Please format the listing from the line with "The width and" to the line with "Looking at the screenshot, I should (x=37, y=49)." as a two-column CSV headed instruction and output, with one row for each instruction and its output, every field in double quotes and any line breaks replaced by spaces. Leave the pictures out.
****************************************
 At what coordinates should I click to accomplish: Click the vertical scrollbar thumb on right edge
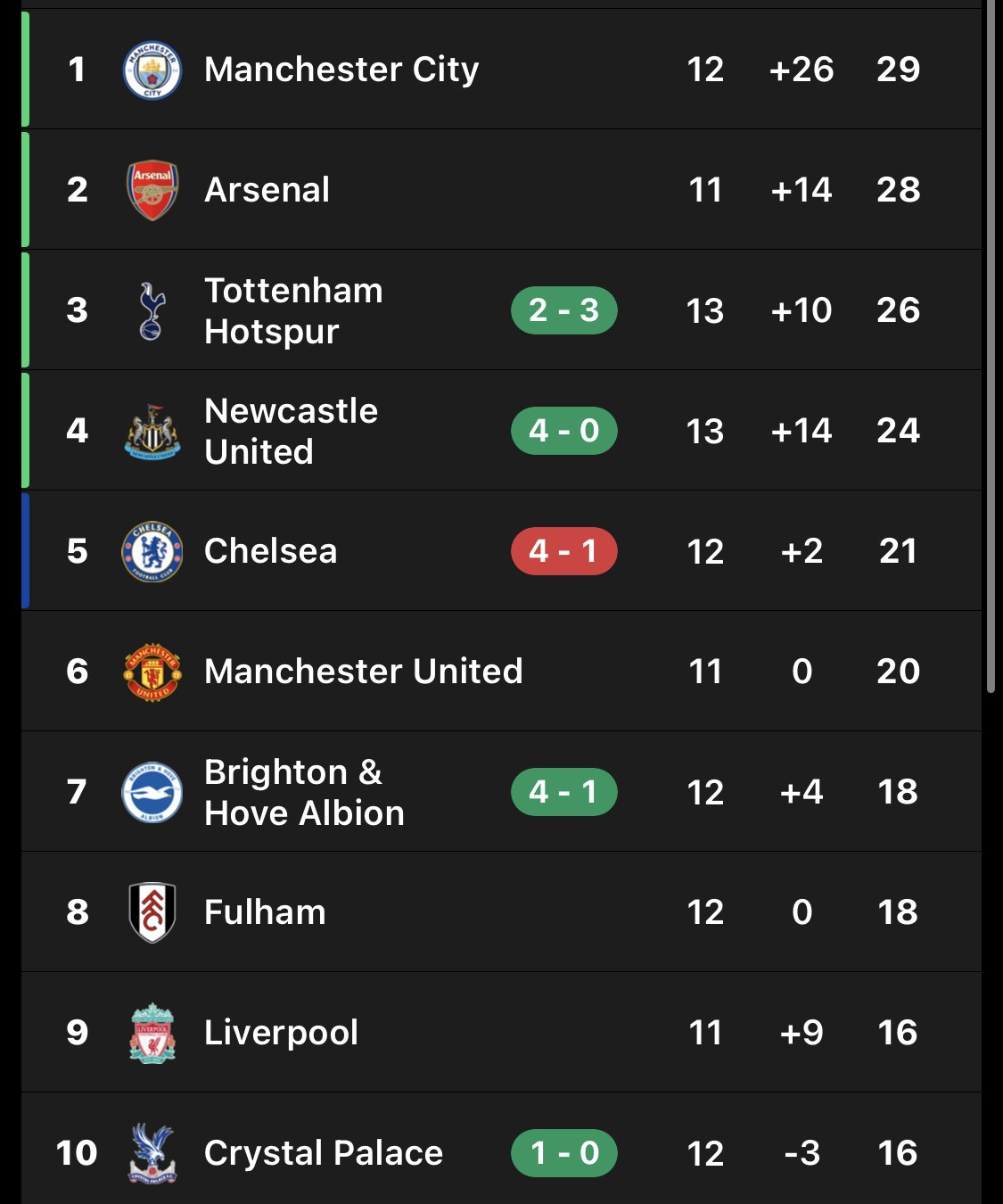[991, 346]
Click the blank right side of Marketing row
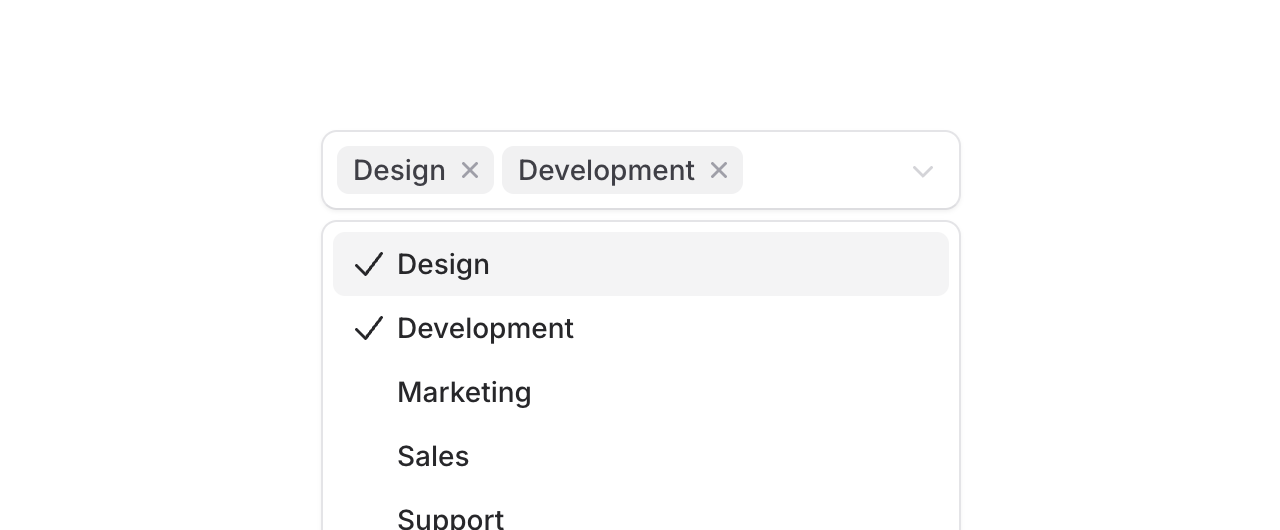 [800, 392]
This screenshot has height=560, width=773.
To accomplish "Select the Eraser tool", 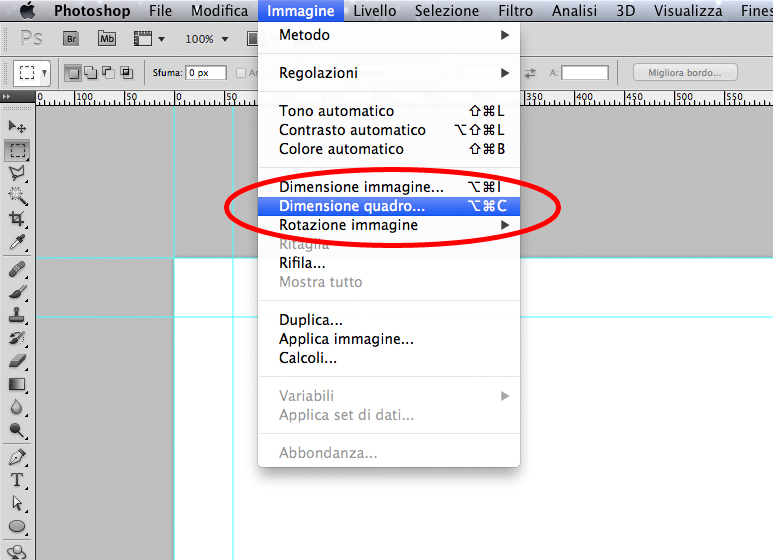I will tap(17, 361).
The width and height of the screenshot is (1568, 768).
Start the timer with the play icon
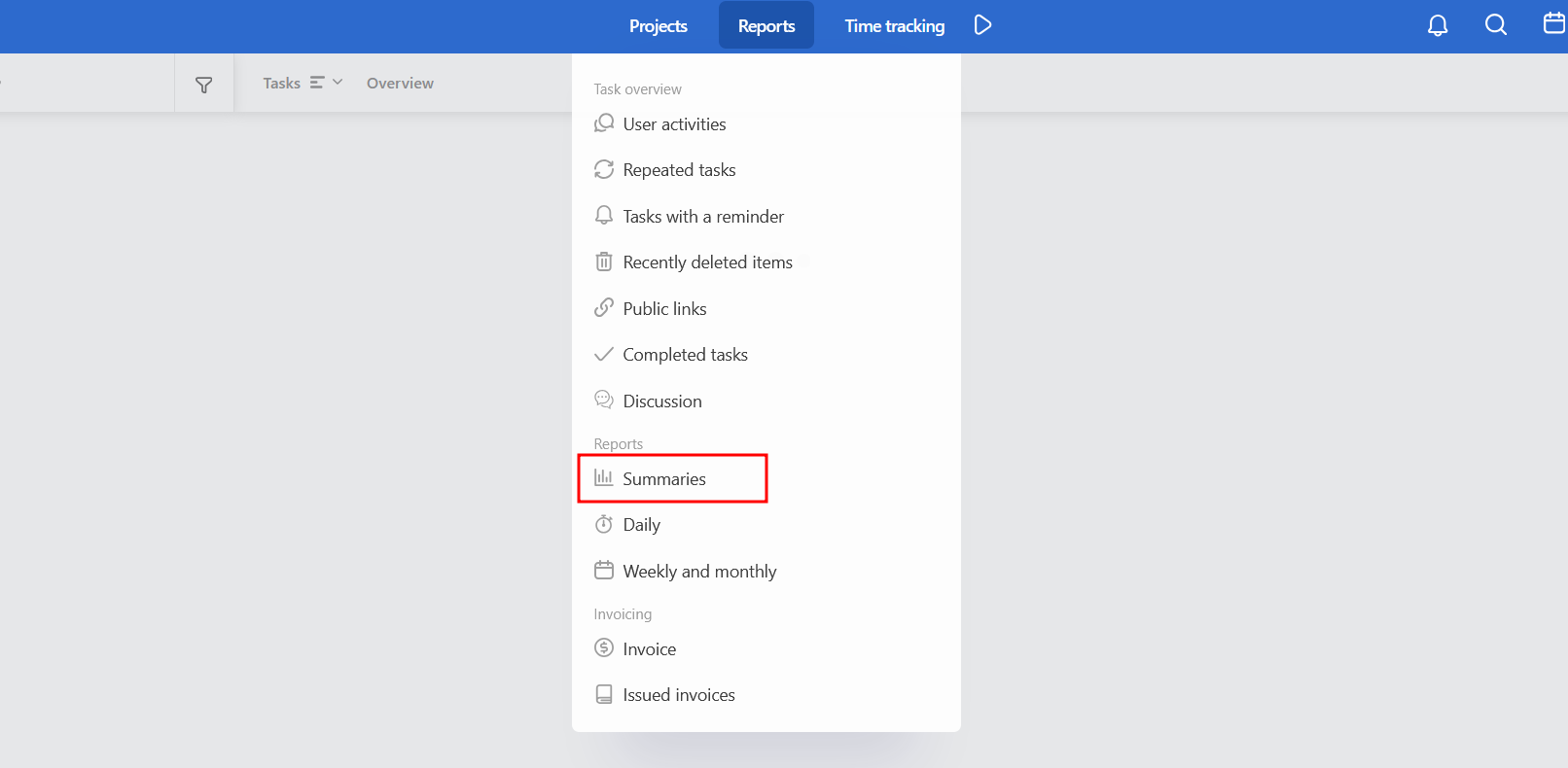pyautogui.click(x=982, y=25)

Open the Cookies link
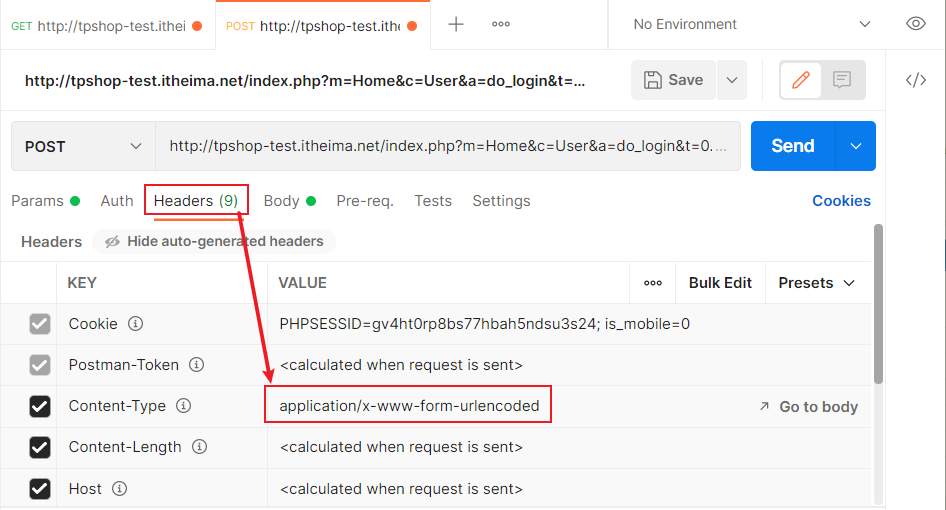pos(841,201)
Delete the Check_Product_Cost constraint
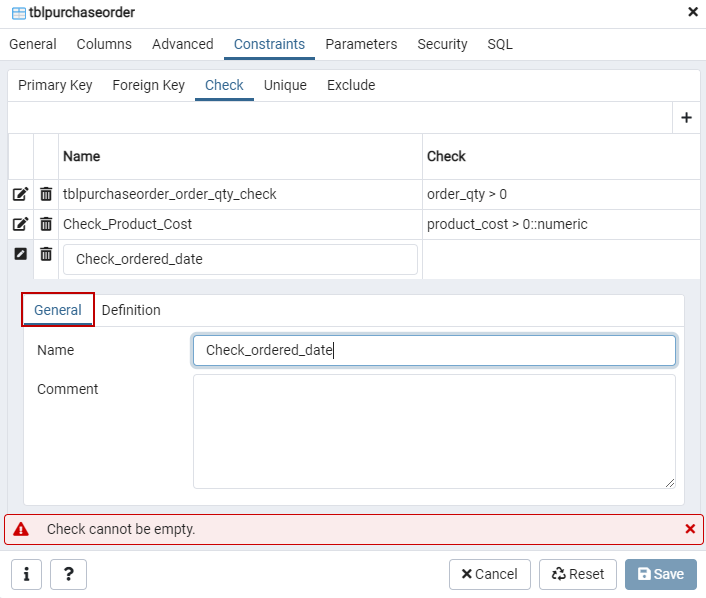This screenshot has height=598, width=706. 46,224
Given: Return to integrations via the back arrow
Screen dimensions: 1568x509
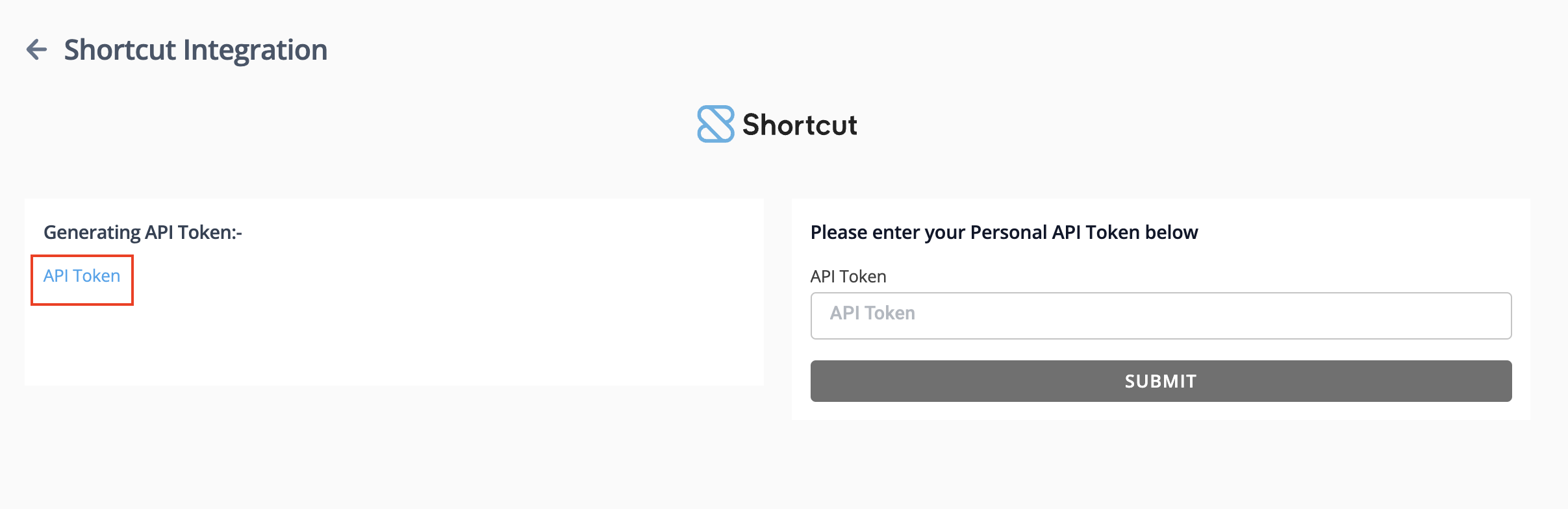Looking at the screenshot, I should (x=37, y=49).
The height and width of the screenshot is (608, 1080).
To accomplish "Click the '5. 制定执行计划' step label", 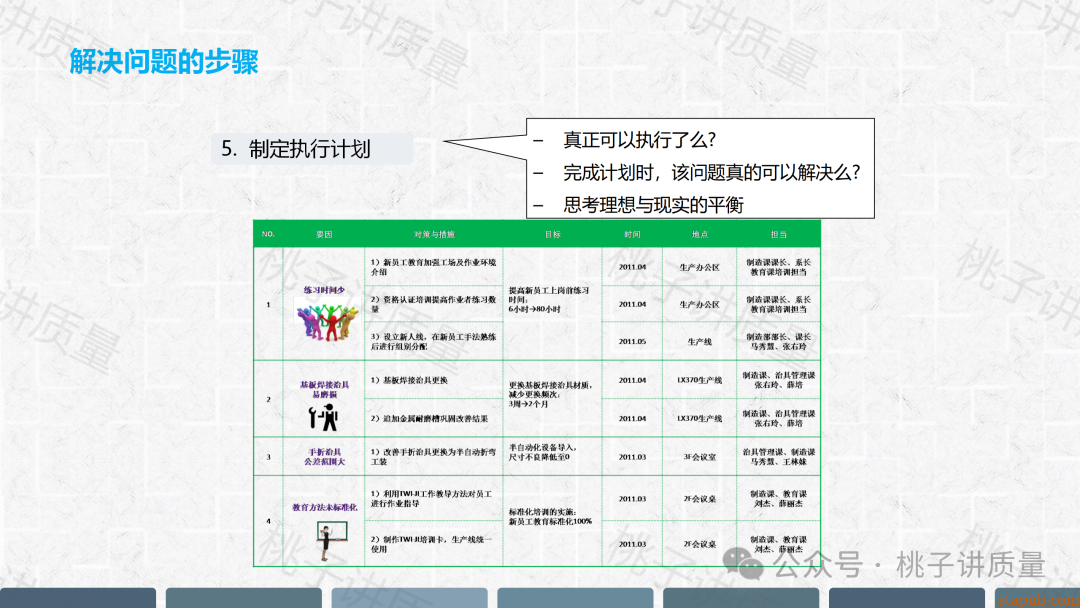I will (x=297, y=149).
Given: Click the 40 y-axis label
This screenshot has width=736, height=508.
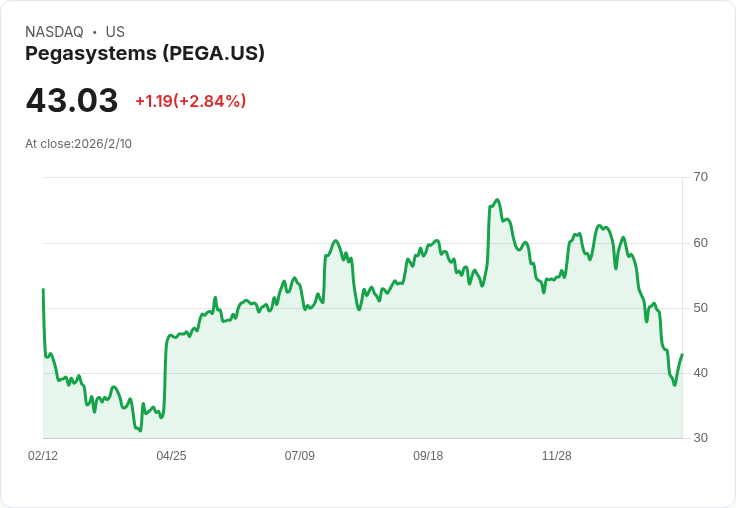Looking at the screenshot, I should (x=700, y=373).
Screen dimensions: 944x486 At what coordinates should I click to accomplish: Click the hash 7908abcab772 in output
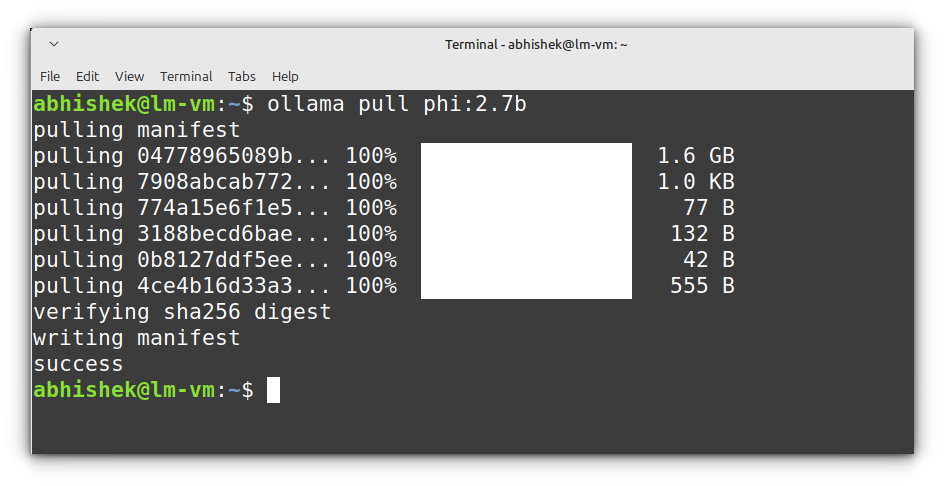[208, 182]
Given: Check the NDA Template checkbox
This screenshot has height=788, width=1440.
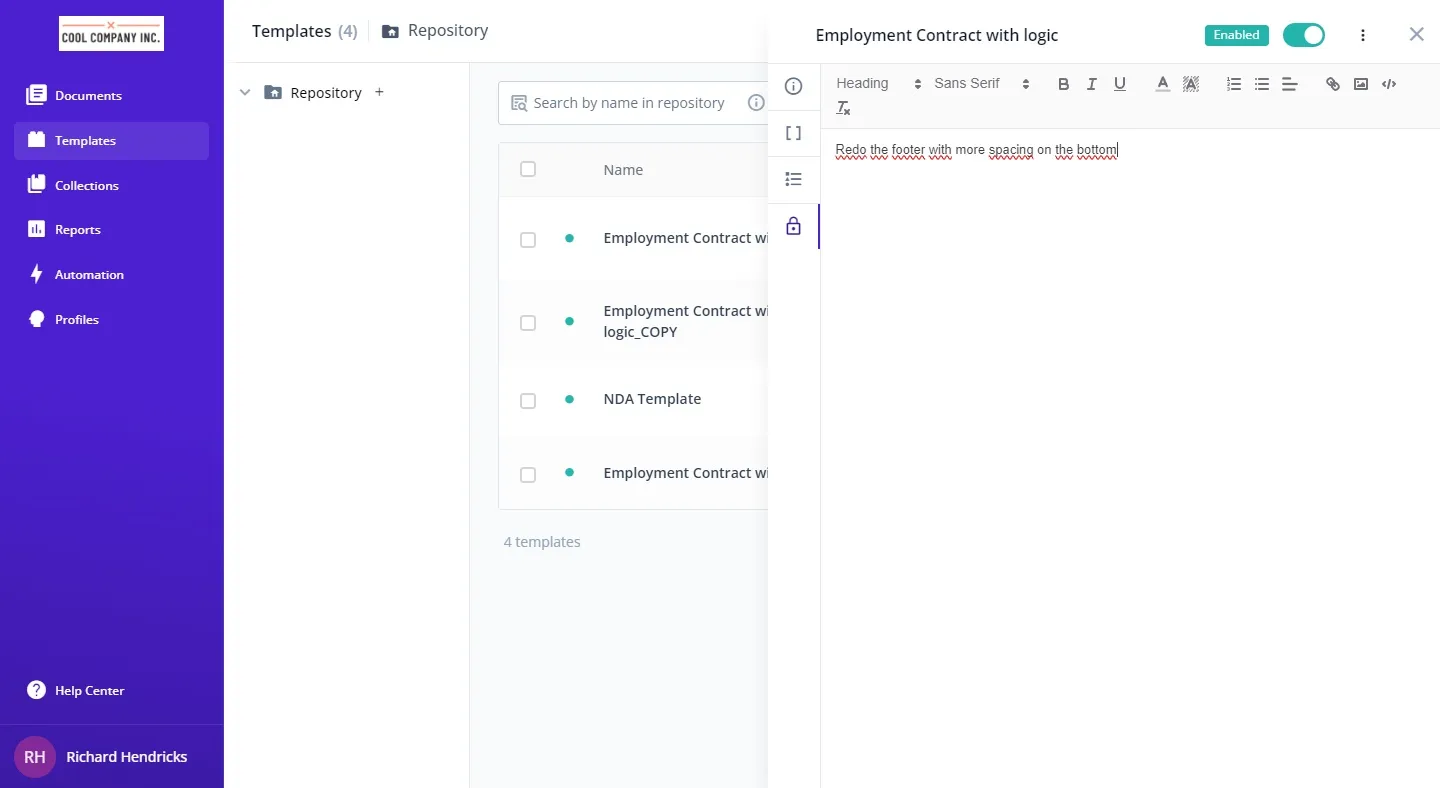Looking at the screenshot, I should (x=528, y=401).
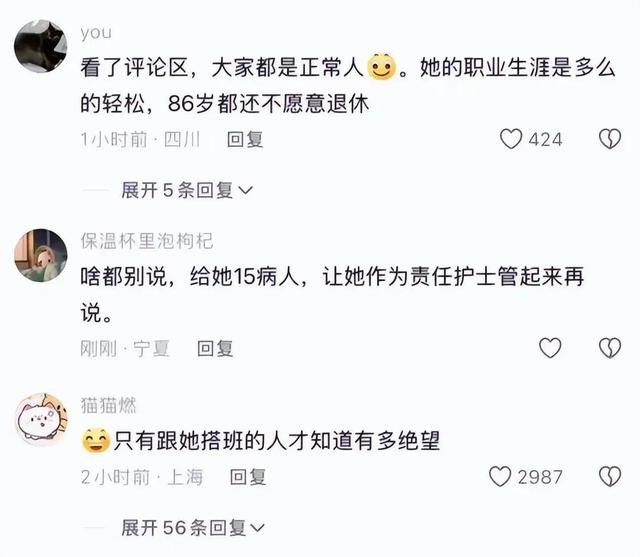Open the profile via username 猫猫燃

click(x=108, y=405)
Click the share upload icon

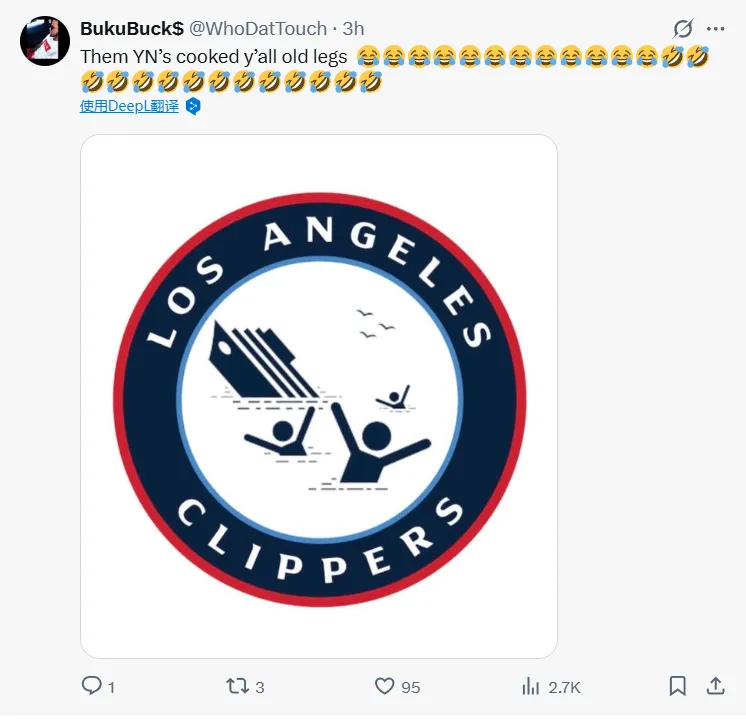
****************************************
▶ _ANSWER TO THE PROBLEM_:
instruction,output
"The width and height of the screenshot is (1568, 768). Start the timer with the play icon","pyautogui.click(x=982, y=25)"
"Open the Cookies link","pos(841,201)"
"Delete the Check_Product_Cost constraint","This screenshot has height=598, width=706. 46,224"
"Given: Return to integrations via the back arrow Screen dimensions: 1568x509","Looking at the screenshot, I should (x=37, y=49)."